#### Material for this exercise

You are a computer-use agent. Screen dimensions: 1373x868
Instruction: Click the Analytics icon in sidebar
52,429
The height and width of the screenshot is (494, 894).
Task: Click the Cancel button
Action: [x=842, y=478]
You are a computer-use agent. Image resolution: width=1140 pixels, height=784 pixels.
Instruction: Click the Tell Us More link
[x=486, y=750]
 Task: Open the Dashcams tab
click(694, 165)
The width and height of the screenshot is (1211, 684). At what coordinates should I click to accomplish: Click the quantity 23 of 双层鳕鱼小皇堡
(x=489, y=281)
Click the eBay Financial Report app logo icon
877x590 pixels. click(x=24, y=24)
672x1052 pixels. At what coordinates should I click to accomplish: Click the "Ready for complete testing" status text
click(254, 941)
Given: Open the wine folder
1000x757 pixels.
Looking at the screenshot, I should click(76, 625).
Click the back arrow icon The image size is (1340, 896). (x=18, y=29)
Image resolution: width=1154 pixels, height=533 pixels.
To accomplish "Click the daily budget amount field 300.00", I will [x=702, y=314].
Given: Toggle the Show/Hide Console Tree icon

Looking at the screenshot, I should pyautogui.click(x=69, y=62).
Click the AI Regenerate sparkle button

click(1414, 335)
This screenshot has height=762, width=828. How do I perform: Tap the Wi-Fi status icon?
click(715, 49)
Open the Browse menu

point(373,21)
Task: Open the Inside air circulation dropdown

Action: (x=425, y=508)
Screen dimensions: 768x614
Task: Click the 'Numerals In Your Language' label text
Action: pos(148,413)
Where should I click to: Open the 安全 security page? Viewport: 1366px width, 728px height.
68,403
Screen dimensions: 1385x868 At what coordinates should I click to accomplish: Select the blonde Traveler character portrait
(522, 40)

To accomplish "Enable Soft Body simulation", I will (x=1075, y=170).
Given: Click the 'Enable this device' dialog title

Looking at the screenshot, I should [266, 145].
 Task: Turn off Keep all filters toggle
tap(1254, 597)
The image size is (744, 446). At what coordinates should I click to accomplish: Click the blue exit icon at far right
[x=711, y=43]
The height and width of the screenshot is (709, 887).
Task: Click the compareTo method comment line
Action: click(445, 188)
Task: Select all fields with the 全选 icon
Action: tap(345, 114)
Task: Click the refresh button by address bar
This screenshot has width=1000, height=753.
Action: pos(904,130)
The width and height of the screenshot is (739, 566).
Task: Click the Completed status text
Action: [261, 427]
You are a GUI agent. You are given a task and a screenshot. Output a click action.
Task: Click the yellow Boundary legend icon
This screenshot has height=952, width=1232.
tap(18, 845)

########

■ **Exercise prompt**: Exactly as they appear, write out the lines from the one containing "This screenshot has width=1000, height=753." through the final line of the entries above, both included.

■ **Solution for this problem**:
This screenshot has width=1000, height=753.
Action: pos(904,130)
The width and height of the screenshot is (739, 566).
Task: Click the Completed status text
Action: [261, 427]
You are a GUI agent. You are given a task and a screenshot. Output a click action.
Task: Click the yellow Boundary legend icon
This screenshot has height=952, width=1232.
tap(18, 845)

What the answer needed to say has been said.